According property agents Savills, these financial investors could end up owning one-third of the nation’s rental housing stock as the currently ultra low interest rates enhance the appeal of these housing assets, assets that are able to generate rising income over many years to come, while maintaining and growing capital valuations.
Large potential market
Dan Batterton, head of build-to-rent at Legal & General’s LGIM Real Assets arm has said of their buy-to-let strategy:
“Similarly to banks like Lloyds, we’re looking at really long-term stable cash flows. Ultimately, we want income that we can match against pension fund liability and, in the U.K. rental market, over the long term, the rents go up by something similar to inflation.”
Batterton said that so far, financial institutional investors own only just over 1% of Britain’s rental housing stock.
William Chalmers CFO at Lloyds has said the institution plans to build 10,000 properties by the end of 2025 and sees the controversial move into the rental sector as complementing its existing housing market skills as well as it’s insurance business. Low interest rates are forcing all banks to consider alternative income sources as they continue to face pressure on their profits from their core lending activities.
Another bank, the Australian Macquarie Group, intends to invest £1 billion in the build-to-rent sector, teaming up with developers in a new vehicle, Goodstone Living, planning to build 1,000 build-to-rent homes in the north west of England.
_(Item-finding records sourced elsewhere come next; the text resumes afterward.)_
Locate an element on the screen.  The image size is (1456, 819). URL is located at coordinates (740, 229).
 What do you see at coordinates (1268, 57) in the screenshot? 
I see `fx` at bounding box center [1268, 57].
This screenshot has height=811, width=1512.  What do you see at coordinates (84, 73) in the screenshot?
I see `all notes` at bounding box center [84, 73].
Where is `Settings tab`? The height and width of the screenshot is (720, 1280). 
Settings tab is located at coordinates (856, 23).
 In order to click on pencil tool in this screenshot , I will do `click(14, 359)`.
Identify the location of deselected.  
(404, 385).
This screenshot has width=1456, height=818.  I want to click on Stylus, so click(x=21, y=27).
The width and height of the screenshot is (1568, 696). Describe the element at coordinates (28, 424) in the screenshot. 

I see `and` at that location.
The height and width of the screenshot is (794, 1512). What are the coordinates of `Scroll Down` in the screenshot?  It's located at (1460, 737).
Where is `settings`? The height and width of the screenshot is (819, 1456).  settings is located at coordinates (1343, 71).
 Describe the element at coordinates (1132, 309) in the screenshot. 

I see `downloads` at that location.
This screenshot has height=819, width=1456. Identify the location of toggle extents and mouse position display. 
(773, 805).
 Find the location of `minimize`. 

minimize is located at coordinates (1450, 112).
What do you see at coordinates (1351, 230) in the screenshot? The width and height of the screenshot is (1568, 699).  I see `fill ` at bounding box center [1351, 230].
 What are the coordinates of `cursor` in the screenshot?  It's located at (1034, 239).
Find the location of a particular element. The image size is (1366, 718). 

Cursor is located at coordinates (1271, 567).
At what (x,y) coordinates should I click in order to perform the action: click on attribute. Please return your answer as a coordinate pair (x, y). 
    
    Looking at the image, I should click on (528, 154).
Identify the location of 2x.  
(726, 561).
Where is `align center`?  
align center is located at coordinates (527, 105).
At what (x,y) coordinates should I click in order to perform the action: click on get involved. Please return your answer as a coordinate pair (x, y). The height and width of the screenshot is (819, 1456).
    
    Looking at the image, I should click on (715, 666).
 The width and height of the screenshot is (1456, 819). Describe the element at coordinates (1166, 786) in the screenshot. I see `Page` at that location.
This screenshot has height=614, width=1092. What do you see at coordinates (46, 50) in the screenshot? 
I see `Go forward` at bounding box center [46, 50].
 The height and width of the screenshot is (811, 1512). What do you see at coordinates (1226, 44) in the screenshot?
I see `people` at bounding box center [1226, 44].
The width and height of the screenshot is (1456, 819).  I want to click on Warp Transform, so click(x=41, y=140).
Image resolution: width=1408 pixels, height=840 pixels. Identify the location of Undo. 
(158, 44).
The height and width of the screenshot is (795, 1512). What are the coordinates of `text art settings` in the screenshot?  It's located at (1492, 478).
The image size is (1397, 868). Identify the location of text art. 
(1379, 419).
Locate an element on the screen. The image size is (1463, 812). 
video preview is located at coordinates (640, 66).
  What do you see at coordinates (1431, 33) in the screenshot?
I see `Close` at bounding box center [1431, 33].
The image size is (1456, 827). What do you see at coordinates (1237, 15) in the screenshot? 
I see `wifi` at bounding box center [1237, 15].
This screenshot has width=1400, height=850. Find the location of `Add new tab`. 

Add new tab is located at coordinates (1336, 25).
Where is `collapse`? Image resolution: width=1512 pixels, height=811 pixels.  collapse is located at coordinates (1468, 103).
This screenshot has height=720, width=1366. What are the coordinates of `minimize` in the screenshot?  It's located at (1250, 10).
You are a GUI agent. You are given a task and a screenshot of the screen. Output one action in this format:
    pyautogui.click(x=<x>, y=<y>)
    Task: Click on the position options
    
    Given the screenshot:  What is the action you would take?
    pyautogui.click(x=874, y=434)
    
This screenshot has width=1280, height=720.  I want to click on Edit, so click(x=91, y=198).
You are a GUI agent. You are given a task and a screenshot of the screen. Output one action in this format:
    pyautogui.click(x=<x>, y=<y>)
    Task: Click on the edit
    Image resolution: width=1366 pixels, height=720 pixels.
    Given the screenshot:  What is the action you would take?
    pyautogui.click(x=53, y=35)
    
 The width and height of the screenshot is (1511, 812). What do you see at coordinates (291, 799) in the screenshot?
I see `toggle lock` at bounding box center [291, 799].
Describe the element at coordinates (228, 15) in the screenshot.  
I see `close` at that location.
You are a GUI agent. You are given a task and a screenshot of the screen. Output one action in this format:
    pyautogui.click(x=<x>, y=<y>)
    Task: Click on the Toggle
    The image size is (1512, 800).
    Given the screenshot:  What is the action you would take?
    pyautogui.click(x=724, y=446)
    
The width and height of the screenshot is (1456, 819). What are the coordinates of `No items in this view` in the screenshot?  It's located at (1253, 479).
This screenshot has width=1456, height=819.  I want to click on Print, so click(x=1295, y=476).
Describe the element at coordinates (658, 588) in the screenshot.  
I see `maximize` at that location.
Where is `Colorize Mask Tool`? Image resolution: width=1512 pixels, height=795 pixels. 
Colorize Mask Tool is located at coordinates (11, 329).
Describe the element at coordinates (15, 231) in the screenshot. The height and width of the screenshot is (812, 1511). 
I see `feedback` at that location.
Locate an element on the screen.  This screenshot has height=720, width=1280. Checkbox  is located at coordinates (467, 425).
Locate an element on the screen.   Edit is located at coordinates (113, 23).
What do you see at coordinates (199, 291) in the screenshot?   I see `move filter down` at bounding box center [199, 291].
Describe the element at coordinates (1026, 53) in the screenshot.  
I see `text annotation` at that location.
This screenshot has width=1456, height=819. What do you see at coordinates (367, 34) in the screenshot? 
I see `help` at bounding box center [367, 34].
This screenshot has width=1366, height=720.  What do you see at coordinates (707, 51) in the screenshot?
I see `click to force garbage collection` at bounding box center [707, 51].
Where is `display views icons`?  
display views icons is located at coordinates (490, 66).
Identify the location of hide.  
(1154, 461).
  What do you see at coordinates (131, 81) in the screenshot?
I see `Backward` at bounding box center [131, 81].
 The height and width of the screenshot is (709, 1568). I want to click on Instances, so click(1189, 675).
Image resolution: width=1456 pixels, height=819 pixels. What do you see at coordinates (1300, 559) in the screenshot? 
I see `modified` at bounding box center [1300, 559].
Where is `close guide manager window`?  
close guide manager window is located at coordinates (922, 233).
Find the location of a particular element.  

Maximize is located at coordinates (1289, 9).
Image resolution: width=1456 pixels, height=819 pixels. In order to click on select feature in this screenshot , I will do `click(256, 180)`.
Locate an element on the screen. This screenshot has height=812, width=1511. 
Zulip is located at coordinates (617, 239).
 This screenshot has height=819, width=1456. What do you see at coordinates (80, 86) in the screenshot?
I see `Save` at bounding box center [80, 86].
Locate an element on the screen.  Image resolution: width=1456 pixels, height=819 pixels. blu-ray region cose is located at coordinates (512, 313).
Simon Hampton, real assets leader and partner at PwC has said there is “an enormous amount of capital” now chasing the residential housing market.
For these institutions build-to-rent could provide an ideal hedge for their mortgage books when over the long term mortgage applications are likely to fall as people cannot afford to get on the housing ladder. Other traditional property investments for these institutional investors such as offices and shopping centres now look too risky.
Some caution the banks however that key to their success lies in providing high quality housing in what is traditionally a market notorious for poor quality, and that there is considerable reputational risk involved with this abrupt change of direction.